NEW DELHI: The Cabinet Committee on Economic Affairs on May 11, approved the proposal to amend the policy on allowing Foreign Direct Investment (FDI) in Limited Liability Partnership (LLP) firms.
The FDI in LLPs will be implemented in a calibrated manner, beginning with the ‘open’ sectors where monitoring is not required, subject to the following conditions:
(a) LLPs with FDI will be allowed, through the Government approval route, in those sectors/activities where 100% FDI is allowed, through the automatic route and there are no FDI-linked performance related conditions.
(b) LLPs with FDI will not be allowed to operate in agricultural/plantation activity, print media or real estate business.
(c) LLPs with FDI will not be eligible to make any downstream investments.
There are also further following conditions relating to funding, ownership and management of LLPS:
I. Funding of LLPs:
(a) An Indian company, having FDI, will be permitted to make downstream investment in LLPs only if both the company, as well as the LLP are operating in sectors where 100% FDI is allowed, through the automatic route and there are no FDI-linked performance related conditions.
(b) Foreign Capital participation in the capital structure of the LLPs will be allowed only by way of cash considerations, received by inward remittance, through normal banking channels, or by debit to NRE/FCNR account of the person concerned, maintained with an authorized dealer/authorized bank; and
(c) Foreign Institutional Investors (Flls) and Foreign Venture Capital Investors (FVCIs) will not be permitted to invest in LLPs. LLPs will also not be permitted to avail External Commercial Borrowings (ECBs.)
II. Ownership and management of LLPs:
(a) For the purpose of determination of the designated partners in respect of LLPs with FDI, the term "resident in India" would have the meaning, as defined for "person resident in India", under Section 2(v) (i) (A) & (B) of the Foreign Exchange Management Act, 1999;
(b) In case the LLP has a body corporate as a designated partner, the body corporate should only be a company registered under the Companies Act and not any other body, such as an LLP or a trust.

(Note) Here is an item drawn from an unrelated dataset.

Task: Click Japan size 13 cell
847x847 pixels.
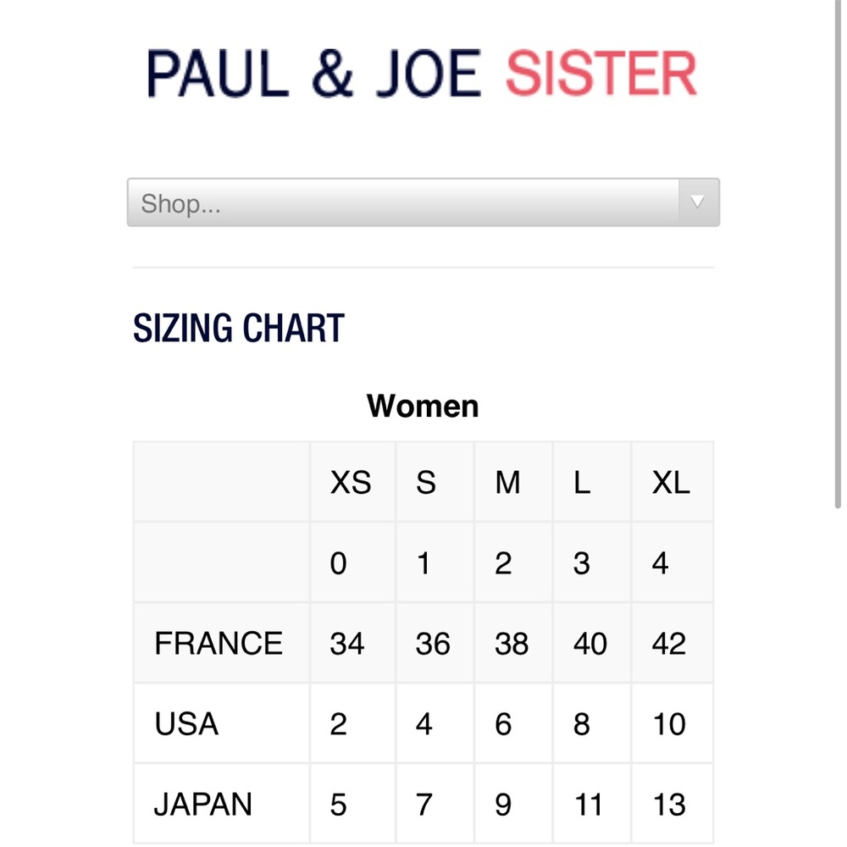Action: tap(672, 804)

III. Conversion of a company with FDI into an LLP will be allowed only if the above stipulations are met and with the prior approval of FIPB/Government.
IV. The designated partners will be responsible for compliance with the above conditions and liable for all penalties imposed on the LLP for their contravention.
Presently, FDI is allowed in Indian companies. It is allowed in a firm or a proprietary concern, subject to certain conditions. FDI in a trust is also allowed with prior Government approval, provided it is a Venture Capital Fund (VCF).
The CCEA’s approval will benefit the Indian economy by attracting greater FDI, creating employment and bringing in international best practices and latest technologies in the country.
The Limited Liability Partnership Act, 2008 (LLP Act) was notified in April, 2009. With the passage of this Act, a new hybrid entity, incorporating the features of a body corporate and a partnership, can now be formed for the purpose of undertaking business in India.